At the time President Akufo Addo was making his highfalutin statements he knew that he had collaborated with his dual nationality citizen friends populating a particular Civil Society Organization to rig the nomination and electoral process for selecting the representative of the Anti-Corruption Civil Society Organizations. The paradox is that the Anti-Corruption Civil Society Organizations knew this and had no courage to ensure that the sanctity of the nomination process of their representative was not raped. Their attempt to rent a press to speak for them did not work because of the hypocrisy involved and the unthinkability that members of Anti-Corruption Civil Society Organizations would be afraid to fight this form of corruption themselves.

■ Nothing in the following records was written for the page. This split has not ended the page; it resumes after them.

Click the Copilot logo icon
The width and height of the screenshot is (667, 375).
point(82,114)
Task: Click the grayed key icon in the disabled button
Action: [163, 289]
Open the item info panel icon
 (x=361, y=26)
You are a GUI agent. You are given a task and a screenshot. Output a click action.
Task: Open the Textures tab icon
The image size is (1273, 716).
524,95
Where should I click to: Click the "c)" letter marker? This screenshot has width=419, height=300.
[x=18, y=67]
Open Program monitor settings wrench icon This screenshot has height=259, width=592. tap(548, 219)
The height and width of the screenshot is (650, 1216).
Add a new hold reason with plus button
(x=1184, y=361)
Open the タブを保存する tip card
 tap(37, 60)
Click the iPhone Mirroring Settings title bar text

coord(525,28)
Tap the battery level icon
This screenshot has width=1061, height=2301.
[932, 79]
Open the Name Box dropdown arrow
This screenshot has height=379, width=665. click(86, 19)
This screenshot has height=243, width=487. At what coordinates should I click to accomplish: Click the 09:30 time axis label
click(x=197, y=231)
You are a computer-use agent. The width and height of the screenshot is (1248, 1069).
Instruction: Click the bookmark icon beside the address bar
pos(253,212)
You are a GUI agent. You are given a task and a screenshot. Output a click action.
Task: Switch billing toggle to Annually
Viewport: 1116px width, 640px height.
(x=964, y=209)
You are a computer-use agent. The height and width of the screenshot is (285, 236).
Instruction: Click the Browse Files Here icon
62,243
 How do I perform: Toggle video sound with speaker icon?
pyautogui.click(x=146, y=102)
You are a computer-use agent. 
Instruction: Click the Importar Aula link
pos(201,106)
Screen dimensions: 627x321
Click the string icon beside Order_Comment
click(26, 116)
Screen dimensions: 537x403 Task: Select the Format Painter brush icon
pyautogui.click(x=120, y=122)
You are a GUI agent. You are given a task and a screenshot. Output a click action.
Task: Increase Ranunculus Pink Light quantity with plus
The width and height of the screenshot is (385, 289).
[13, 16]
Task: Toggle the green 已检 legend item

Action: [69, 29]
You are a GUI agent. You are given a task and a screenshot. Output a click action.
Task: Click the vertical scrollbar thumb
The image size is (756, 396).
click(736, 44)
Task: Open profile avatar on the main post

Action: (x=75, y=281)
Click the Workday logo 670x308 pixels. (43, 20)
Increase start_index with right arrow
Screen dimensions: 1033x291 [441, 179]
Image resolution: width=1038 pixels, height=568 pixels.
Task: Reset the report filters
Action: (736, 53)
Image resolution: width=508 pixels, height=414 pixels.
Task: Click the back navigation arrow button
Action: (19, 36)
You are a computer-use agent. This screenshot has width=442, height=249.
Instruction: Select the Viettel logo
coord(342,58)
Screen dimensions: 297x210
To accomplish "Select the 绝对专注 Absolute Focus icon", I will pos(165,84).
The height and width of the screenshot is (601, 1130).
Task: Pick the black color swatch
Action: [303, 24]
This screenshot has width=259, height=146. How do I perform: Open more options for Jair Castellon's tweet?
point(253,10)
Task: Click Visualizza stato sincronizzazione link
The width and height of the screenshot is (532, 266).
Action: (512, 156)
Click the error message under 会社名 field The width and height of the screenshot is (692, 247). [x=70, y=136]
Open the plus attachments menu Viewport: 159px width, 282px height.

Now that the three-year tenure of the Governing Board of the Office has expired, these facts need to be known so that patriotic Ghanaians will be alert and support the Anti-Corruption Civil Society Organizations to ensure that this time round their chosen representative is sworn-in by the President when the new Board comes to be inaugurated. The Office of the Special Prosecutor needs to be operationalized and established as a specialized independent anti-corruption agency and not an adjunct of the Presidency as it has been for the past eight months. The Office will be of no use to the taxpayer if it is going to be another law enforcement and intelligence agency like the police service and other so called “independent accountability agencies” who every reasonable and rational Ghanaian knows are tied to the apron strings of the rhetorical President Nana Akufo Addo and “The Family.”

Ghana does not need another law enforcement agency which behaves like the fowls’ court when cases affecting poor citizens, viewed as cockroaches, as distinct from “The Family”, are sent or referred to for investigation: cockroaches have no case in the court or forum of the fowls no matter how good their complaint. That is the case in Ghana today. Let us, as patriotic citizens, put Ghana First!